Project Summary Mammalian chromosome ends or telomeres are tightly regulated by the telomerase that mediates telomere elongation and telomere-binding proteins that cap and protect telomere ends. Telomere DNA normally adopts a closed conformation, capped and protected by a multitude of telomere-binding proteins, to prevent DNA damage and genome instability. Telomeres become open and linear during DNA replication to enable telomerase access for telomere elongation. Exposed and critically short telomeres, as a result of mutations in telomerase and telomere regulators, also become open and susceptible to damage and genome instability, ultimately leading to cancer. Mutations in telomere-binding proteins and the TERT promoter have been identified in a number of cancers. Most cancer cells have up-regulated telomerase expression and activities, and cancer cells appear highly sensitive to perturbations in telomerase activities and telomere capping, making the telomerase attractive for therapeutic targeting. A comprehensive study of telomerase regulators therefore should greatly facilitate our understanding of telomerase dysregulation in cancer and the discovery of new drug targets. We have developed an arrayed whole-genome protein interaction network screening strategy based on the Bi-molecular Fluorescence Protein Complementation (BiFC) assay. A pilot TERT BiFC screen identified several proteins as key components of the telomerase complex, including a protein we named TARP1 that has never been characterized before.
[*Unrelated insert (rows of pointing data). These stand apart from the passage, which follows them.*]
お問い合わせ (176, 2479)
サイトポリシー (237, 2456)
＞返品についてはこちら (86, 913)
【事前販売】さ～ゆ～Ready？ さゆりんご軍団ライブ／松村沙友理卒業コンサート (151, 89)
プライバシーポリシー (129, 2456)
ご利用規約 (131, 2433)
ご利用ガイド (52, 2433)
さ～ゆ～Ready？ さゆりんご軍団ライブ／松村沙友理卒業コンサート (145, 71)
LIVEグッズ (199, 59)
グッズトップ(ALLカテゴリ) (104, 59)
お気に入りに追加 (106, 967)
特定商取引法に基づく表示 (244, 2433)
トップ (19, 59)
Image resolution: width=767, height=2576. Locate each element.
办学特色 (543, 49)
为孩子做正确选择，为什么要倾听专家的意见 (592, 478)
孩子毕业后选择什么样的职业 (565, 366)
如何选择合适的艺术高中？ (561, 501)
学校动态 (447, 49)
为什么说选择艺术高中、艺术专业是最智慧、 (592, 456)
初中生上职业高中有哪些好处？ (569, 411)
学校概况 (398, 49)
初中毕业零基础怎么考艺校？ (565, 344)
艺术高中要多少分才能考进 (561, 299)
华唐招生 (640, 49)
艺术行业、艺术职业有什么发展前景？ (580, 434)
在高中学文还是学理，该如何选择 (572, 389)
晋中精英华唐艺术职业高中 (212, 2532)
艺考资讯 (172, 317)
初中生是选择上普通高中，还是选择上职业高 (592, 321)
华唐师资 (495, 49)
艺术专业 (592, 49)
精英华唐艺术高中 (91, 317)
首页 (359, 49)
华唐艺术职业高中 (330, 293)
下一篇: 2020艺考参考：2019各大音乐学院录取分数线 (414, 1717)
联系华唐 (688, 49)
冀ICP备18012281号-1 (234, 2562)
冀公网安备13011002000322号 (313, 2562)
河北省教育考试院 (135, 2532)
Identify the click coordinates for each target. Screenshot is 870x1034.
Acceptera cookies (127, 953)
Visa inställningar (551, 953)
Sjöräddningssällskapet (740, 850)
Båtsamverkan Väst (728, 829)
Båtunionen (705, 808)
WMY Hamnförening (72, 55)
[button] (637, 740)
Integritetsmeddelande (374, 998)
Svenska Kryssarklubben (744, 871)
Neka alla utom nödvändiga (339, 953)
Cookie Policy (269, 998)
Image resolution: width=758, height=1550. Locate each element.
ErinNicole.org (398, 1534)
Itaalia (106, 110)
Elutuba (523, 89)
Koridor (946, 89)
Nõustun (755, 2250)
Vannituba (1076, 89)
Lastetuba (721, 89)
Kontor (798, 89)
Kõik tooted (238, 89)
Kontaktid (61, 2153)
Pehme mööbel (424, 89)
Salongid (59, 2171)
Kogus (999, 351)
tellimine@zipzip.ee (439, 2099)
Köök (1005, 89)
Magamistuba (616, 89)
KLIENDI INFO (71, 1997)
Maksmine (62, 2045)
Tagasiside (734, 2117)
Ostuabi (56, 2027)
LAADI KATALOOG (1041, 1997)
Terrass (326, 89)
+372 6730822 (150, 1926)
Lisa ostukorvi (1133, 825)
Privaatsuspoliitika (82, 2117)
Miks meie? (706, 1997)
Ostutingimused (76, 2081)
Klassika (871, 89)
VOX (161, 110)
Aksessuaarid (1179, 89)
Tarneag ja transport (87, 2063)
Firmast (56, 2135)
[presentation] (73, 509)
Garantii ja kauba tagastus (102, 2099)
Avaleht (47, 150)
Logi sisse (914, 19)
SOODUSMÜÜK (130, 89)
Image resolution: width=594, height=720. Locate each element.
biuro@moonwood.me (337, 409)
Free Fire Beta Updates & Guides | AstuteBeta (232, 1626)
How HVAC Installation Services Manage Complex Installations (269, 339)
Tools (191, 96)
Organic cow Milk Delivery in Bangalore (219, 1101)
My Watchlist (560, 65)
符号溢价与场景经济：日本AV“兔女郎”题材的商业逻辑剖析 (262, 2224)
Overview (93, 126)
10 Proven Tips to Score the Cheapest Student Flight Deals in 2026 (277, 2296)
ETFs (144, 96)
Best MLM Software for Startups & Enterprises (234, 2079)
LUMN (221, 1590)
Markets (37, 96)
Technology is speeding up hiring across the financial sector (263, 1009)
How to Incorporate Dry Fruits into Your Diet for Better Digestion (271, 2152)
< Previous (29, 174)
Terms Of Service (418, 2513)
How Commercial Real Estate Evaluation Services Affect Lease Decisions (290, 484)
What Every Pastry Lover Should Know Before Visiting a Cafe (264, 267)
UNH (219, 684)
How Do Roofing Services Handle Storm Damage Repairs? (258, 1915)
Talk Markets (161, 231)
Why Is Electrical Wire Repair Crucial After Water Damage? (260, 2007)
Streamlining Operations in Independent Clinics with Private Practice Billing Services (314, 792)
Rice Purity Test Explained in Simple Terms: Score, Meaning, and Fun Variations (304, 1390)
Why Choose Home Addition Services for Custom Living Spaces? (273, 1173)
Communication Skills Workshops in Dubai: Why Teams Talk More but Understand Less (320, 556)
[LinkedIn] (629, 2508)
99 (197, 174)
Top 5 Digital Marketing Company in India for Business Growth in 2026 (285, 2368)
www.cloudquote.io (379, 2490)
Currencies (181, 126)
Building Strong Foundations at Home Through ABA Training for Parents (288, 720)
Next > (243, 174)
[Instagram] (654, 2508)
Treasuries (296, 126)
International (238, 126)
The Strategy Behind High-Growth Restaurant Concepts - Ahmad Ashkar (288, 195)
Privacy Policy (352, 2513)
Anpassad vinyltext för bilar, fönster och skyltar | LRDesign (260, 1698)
We propose here to screen genome wide for cell cycle-dependent regulators of the telomerase, and to examine the mechanisms and function of the TARP1-telomerase complex. We will use inducible TARP1 knockout cells generated by CRISPR/Cas9 as well as mouse xenograft models for these studies. Our work will have important implications in devising effective treatment strategies for cancers that result from telomere dysfunction induced genome instability.

项目摘要 哺乳动物染色体末端或端粒受介导的端粒酶严格调节 端粒伸长率和端粒结合蛋白，这些蛋白限制和保护端粒末端。端粒DNA 通常采用封闭的构型，受到多种端粒结合蛋白的限制和保护 防止DNA损伤和基因组不稳定性。在DNA复制期间，端粒变得开放和线性 启用端粒酶访问端粒伸长率。由于 端粒酶和端粒调节剂的突变也变得开放并容易受到损害和基因组 不稳定，最终导致癌症。端粒结合蛋白和TERT启动子的突变具有 在许多癌症中被鉴定出来。大多数癌细胞具有上调的端粒酶表达和 活动，癌细胞对端粒酶和端粒的扰动显着敏感 封盖，使端粒酶对治疗靶向具有吸引力。端粒酶的全面研究 因此，监管机构应极大地促进我们对癌症和端粒酶失调的理解 发现新药靶标。我们已经开发了一个数组的全基因组蛋白质相互作用网络 基于双分子荧光蛋白互补（BIFC）测定法的筛选策略。飞行员 TERT BIFC屏幕将几种蛋白质确定为端粒酶复合物的关键成分，包括A 我们命名为Tarp1的蛋白质以前从未有过特征。我们在这里提议筛选基因组宽 用于端粒酶的细胞周期依赖性调节剂，并检查 TARP1-Telomerase复合物。我们还将使用CRISPR/CAS9产生的诱导TARP1敲除单元 作为这些研究的小鼠异种移植模型。我们的工作将在设计有效的情况下具有重要意义 端粒功能障碍引起的癌症的治疗策略诱导基因组不稳定性。